Any reader shocked that a book of such forthright (albeit abstract) inquiry into the nature of same-sex attraction could be published in 1929 should recall that André Gide published the last of his Corydon dialogues in 1920 (the subtitle of Alexis alludes to an earlier lyrical work of Gide, La tentative amoureuse, ou le traité du vain désirThe Attempt at Love, or the Treatise of Vain Desire). By the interwar period, homosexuality was a topic of open conversation and debate, and Yourcenar was writing in the freest atmosphere for exploring such questions since the capitulation of the Greco-Roman world to monotheism. Yourcenar writes that not only was the subject “in the air at the moment,” but that it was also in the “fabric of a life”—that is, her own life. Here one draws a comparison with the British historical novelist Mary Renault.
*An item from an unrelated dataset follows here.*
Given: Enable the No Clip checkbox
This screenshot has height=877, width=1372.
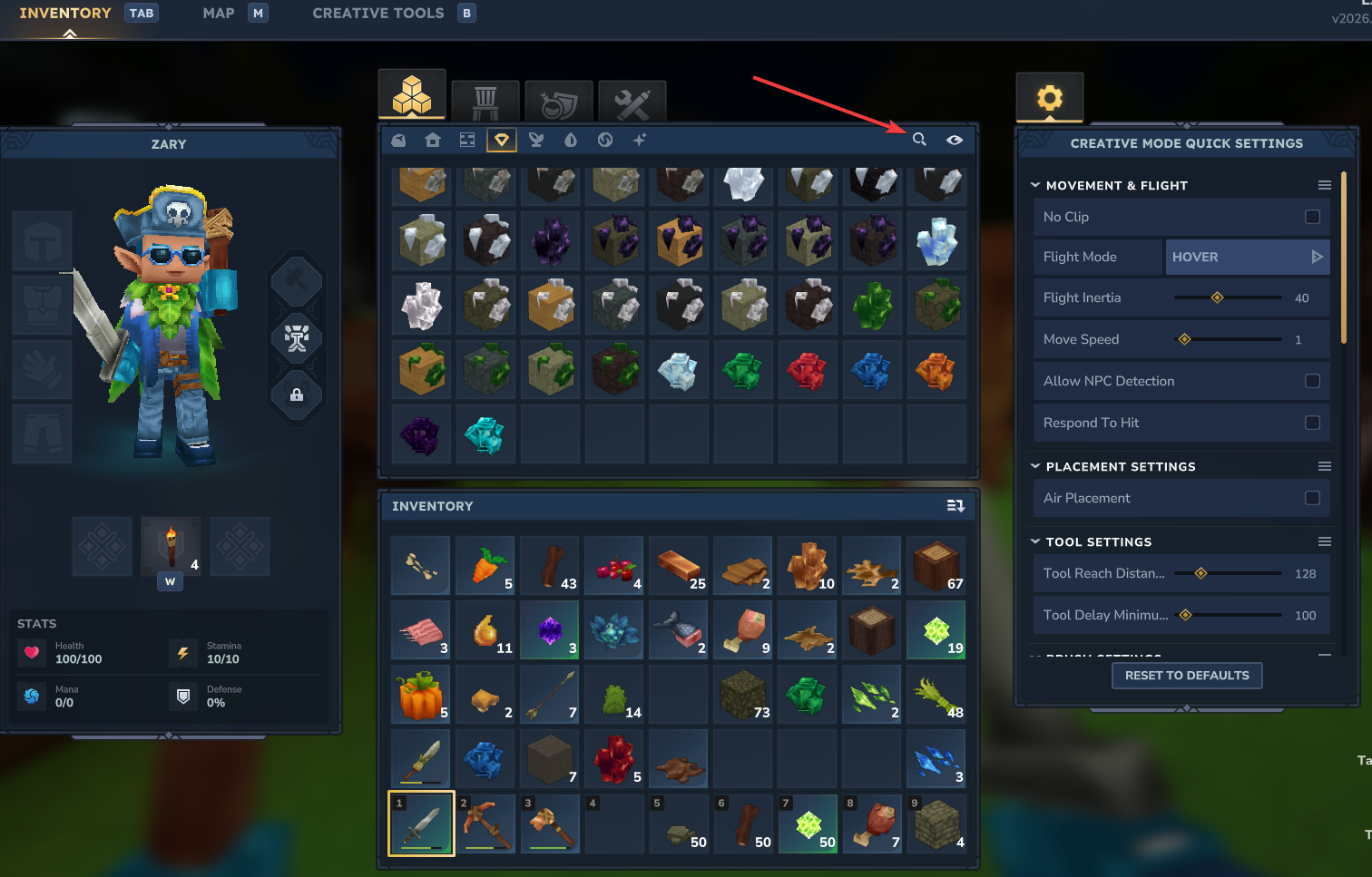Looking at the screenshot, I should [1312, 217].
Not only did both women feel the allure of antiquity, but each shared her life with a female partner, and each wrote a modernist novel (in Renault’s case, The Charioteer) exploring homosexuality through the eyes of a male subject.

Yourcenar herself described the prose of Alexis as “decanted language.” This austere delivery, which so perfectly channeled the voice of a fading Emperor Hadrian, feels slightly overdone in the case of Alexis. That said, the asceticism of the novel is in keeping with the essence of Yourcenar’s oeuvre: a world of melancholy stoicism in which characters express themselves not through dialog, but intense introspection. With subsequent readings, this characteristic formality does not impede emotional response, but rather enhances it. We find in Yourcenar’s philosophic prose reverence for the durability of corporeal man in the face of spiritual despair. Alexis, for his part, embraces the lessons of suffering, and praises his body, “which cured me from having a soul.”